Quran Speech to Text Dataset

The dataset is structured as the following:

audio_data/
  reader_1/
     001001.mp3 (surah 1, ayah 1)
     001002.mp3
     ...
  reader_2/
     001001.mp3
    ...
      114006.mp3 (surah 114, ayah 6)
   reader_3/
...


Note, that not all readers have all the 6236 ayat of Quran, some may not even have all the 114 surahs.

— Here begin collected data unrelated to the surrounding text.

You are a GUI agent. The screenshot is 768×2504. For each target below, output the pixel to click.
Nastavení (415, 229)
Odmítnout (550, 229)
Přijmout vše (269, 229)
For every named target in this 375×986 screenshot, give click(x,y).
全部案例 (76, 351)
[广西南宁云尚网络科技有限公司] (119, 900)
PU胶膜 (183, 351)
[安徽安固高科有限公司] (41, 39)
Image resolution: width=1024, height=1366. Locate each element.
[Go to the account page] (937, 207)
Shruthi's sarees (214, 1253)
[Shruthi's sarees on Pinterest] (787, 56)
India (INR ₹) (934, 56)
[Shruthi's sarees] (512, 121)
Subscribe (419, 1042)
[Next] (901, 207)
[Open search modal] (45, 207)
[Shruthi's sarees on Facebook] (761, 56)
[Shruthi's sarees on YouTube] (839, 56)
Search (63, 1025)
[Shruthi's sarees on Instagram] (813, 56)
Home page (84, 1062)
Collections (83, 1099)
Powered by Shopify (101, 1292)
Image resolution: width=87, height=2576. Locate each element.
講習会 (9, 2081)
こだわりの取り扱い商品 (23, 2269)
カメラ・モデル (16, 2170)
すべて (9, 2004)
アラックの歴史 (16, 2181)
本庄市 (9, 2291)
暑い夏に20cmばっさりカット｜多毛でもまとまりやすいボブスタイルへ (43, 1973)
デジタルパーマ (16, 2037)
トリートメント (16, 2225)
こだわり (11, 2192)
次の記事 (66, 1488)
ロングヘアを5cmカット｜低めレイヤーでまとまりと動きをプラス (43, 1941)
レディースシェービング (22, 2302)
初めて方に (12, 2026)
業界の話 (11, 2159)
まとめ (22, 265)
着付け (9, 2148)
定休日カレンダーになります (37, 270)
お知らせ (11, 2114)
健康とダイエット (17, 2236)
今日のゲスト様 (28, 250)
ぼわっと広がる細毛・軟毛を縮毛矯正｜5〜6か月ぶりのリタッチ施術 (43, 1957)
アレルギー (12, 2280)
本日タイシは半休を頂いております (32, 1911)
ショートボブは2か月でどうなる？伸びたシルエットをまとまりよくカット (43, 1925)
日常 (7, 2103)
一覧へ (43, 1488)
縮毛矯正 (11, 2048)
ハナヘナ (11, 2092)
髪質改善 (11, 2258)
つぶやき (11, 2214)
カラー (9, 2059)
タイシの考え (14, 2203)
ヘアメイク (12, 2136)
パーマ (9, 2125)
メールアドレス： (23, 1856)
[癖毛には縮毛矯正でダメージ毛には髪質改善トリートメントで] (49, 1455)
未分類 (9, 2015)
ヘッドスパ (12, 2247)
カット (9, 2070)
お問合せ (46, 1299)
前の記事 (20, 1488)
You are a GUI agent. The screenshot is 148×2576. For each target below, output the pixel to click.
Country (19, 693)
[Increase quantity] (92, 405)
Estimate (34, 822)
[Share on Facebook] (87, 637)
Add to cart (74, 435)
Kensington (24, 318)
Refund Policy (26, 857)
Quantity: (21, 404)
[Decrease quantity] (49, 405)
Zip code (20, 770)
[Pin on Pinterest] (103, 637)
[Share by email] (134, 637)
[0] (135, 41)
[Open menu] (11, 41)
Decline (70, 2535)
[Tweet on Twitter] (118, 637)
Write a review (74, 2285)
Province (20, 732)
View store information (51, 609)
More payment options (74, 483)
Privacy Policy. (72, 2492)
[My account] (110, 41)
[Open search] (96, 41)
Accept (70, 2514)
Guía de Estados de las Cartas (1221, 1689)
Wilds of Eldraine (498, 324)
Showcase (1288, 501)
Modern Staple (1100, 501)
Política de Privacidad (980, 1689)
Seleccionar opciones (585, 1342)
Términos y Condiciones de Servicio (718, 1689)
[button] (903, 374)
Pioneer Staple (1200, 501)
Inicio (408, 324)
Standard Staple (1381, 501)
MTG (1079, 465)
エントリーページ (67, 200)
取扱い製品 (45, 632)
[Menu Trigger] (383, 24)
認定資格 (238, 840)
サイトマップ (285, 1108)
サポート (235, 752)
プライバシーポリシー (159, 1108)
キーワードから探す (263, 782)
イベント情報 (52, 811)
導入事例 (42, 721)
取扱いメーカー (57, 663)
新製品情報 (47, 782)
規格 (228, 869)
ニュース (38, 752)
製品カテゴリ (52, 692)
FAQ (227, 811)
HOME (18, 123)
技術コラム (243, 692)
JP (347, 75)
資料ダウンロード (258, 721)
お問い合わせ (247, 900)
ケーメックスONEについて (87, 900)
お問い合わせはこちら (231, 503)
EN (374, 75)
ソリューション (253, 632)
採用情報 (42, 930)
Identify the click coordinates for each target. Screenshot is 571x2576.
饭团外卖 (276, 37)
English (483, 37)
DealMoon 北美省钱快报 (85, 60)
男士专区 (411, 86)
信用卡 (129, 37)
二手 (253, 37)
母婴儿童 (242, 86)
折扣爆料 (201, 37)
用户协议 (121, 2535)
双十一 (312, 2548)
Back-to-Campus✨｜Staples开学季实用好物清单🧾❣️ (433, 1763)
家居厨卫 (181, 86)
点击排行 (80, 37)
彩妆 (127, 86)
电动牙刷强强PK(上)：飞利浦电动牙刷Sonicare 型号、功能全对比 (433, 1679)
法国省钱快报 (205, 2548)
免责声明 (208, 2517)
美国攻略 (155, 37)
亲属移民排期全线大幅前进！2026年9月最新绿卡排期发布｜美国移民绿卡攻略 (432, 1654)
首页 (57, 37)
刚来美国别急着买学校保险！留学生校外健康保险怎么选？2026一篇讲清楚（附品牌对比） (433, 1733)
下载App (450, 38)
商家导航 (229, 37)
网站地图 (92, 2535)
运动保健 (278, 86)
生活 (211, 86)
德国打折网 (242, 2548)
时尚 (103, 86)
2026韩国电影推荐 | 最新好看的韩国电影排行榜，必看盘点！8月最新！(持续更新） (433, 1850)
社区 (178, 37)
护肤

The text of the surahs is in the all_ayat.json file. all_ayat.json file has all the surahs and ayas in Arabic text.
json key format is "1_1" for surah 1 ayah 1, or "114_2" (surah 114 ayah 2). In other words, "xxx_yyy" where x is surah number and y is ayah number up to 3 digits long.
{"tafsir":{"1_1":{"text":"بِسْمِ اللَّهِ الرَّحْمَٰنِ الرَّحِيمِ"},"1_2":{"text":"الْحَمْدُ لِلَّهِ رَبِّ الْعَالَمِينَ"},"1_3":{"text":"الرَّحْمَٰنِ الرَّحِيمِ"},"1_4":{"text":"مَالِكِ يَوْمِ الدِّينِ"},"1_5":{"text":"إِيَّاكَ نَعْبُدُ وَإِيَّاكَ نَسْتَعِينُ"},"1_6":{"text":"اهْدِنَا الصِّرَاطَ الْمُسْتَقِيمَ"}, ...}

Some extra machine learning input convenience notes:

audo_list.txt has a list of all mp3 files found in the audio_data directory, transcripts.tsv is a tab-separated-value file that can be used as an input to a machine learning program. It has the format Path-Duration(in seconds) -Arabic text.